The manuscript has a valuable objective in discussing the impacts of glacier changes on precipitation patterns in this region. However, in its current form, I believe the manuscript has some shortcomings with regard to its methodological setup and the provided explanations in the text. Comments and suggestions are given in the list below.
Major comments:
Evaluation of the modeled precipitation (Section 4.1): The authors are presenting an evaluation between the WRF-modeled precipitation and GPM. However, to assess the WRF model performance, I believe it is crucial to first evaluate the modeled precipitation in ERA5 (serving as initial and boundary conditions for WRF). Subsequently, the authors can evaluate whether downscaling with WRF improves the representation in comparison to ERA5 or not. Could you please add a comparison between ERA5 and GPM and then evaluate how much the WRF model improves the simulation of precipitation (e.g., NRMSE or MRE per basin) for a “cold” and “warm” year.
Evaluation of absolute precipitation amounts: The authors report relative precipitation changes throughout the manuscript, but don’t focus on absolute amounts. This becomes especially important as the authors state that for most grid cells, the results have been statistically insignificant. Can you please specify and discuss absolute amounts?

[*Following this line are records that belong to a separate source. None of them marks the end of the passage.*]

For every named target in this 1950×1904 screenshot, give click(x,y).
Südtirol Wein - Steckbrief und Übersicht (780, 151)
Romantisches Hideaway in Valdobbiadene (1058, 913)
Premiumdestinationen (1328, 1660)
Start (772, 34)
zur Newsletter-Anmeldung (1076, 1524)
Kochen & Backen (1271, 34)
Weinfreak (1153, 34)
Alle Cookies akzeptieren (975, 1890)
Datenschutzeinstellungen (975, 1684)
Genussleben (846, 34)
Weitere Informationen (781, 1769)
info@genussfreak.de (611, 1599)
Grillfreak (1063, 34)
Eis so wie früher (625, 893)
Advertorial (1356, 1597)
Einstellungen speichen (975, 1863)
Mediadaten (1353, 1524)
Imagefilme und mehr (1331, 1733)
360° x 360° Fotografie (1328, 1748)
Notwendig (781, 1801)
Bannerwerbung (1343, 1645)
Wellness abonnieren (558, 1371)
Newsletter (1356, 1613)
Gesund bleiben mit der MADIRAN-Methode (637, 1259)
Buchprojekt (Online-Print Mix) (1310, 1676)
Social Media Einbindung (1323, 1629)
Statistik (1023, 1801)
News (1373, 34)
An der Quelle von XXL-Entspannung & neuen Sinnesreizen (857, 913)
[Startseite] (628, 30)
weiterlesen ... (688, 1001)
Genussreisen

Modifications of SNOW/ICE grid cells in WRF: The authors mention that they modified grid cells in WRF (SNOW/ICE or bare ground) in order to model glacier changes in Gl1 and Gl2 (Section 3.2.1). However, from the methodological description it is unclear how this modification has been performed. Have you modified the grid cells in both D1 and D2 (i.e., for D1 within the intersection of D1 with D2) or only D2? Page 6 lines 135-136 refer to D2 (I assume). I believe it is crucial to also change the grid cells in the parent domain (D1).
Moreover, the authors only change glacierized grid cells confined to the TP within China, but they do not change grid cells in WRF in other areas (e.g., in all of D1), which is a physically unrealistic setting. Can the authors please explain in detail their reasoning and possible implications of this choice of model setup on the results?
Selection of WRF physics parameterization schemes and albedo representation (Section 3.2.2): The authors mention that they follow the physics parameterizations of Prein et al. (2023). Please provide an overview of their findings and sensitivity tests for the simulation of precipitation and discuss their results for different seasons in order to justify selecting this specific WRF configuration.
Which albedo values are used in the LSM that the authors have chosen (page 6 line 158)? For example, in Noah-MP, the albedo parameterizations for land ice (variable ALBICE in phys/module_sf_noahmp_glacier.F) is set very high and might have to be changed to a value consistent with bare ice for more realistic simulations and atmospheric feedbacks. Please explain those values.
Minor comments:
Page 1 line 11: Please specify in the abstract what you mean with “different glacier and climate conditions” and add a sentence to better describe the methodology. Please also add some information in the abstract about the area and/or numbers of glaciers covered in the simulations.
Page 1 line 19 and page 14 line 362: Can you please specify what you mean with “adequate”?
Page 3 line 75-76: I suggest removing this sentence as it is a repetition.
Page 4 Figure 1: I am unsure of what the 3 pink rectangles are. Please add an explanation in the caption, and add them to the legend. They are also very hard to see. Please use a different color and/or line width. Please also specify which data set you are using here for the elevation and cite it. Figure 1 should be referenced on page 4 line 90 in the text.
Page 4 line 99: Please specify what you mean with “fundamental parameters”. Which parameters from this data set are you using for this study, in addition to the glacier outlines?
Page 5 line 124: I think it would be helpful to add more information on the accuracy of the GPM data set based on previous studies.
Page 5 line 131: Please introduce the WRF domain set-up and resolution before providing detailed information on the land cover change.
Page 5 line 134: Please specify which land cover data you are using as input to WRF and at which resolution. Can you please also mention how exactly you changed the land cover – you are using TP locations based on shapefiles from Gl1 and Gl2. Which threshold for the intersection of the land cover and glacier shapefiles (i.e., Gl1 or Gl2 glacier percentage cover for the land cover grid cells; e.g. more than 50% of land cover grid cells covered by the glacier shapefiles) did you use when changing the categories? Additionally, can you please provide more details on the two different land use types (SNOW/ICE and bare ground) – what are differences in albedo and roughness length in the land use data set? Are there any other differences?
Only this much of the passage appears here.